How to identify potential improvements?
There are several steps to identifying how to improve your application's performance using non-blocking collectives. The first step is to determine how much of your application's total time is spent in collectives. If you have very little time spent in collectives, there is very little of the overall application available for improving, and switching to non-blocking collectives likely isn't worth the investment. You can look at the Summary Page in Intel® Trace Analyzer to quickly see if any of your top functions are collectives.
Once you have determined that there is sufficient time in collectives, you need to check if your application's workflow allows for non-blocking collectives. For example, if you calculate a dataset, immediately use that in a collective, and use the collective results immediately following the collective, you will need to rework your application flow before you can see any benefit to non-blocking collectives.

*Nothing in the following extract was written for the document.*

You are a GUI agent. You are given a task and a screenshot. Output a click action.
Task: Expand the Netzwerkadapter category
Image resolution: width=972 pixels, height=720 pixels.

But if you can calculate the dataset early and pass it into the collective as soon as it is calculated, then don't need to use it until later, you have a potential for non-blocking collectives.
Example usage with MPI_Iallreduce
Let's assume a code kernel with 3 arrays, each distributed across multiple ranks. The kernel gets the average of the first array and uses it to modify the second array. The minimum and maximum values in the second array are found, and used to modify the third array, along with the sum of the first array. The third array is then reduced to a single sum across all ranks. Pseudo-code:
MPI_Allreduce(A1,sumA1temp,MPI_SUM) avgA1=sum(sumA1temp(:))/(elements*ranks) A2(:)=A2(:)*avgA1 MPI_Allreduce(A2,minA2temp,MPI_MIN) MPI_Allreduce(A2,maxA2temp,MPI_MAX) A3(:)=A3(:)+avgA1 minA2=minval(minA2temp(:)) maxA2=maxval(maxA2temp(:)) A3(:)=A3(:)*(minA2+maxA2)*0.5 MPI_Allreduce(A3,sumA3temp,MPI_SUM) finalsum=sum(sumA3temp(:))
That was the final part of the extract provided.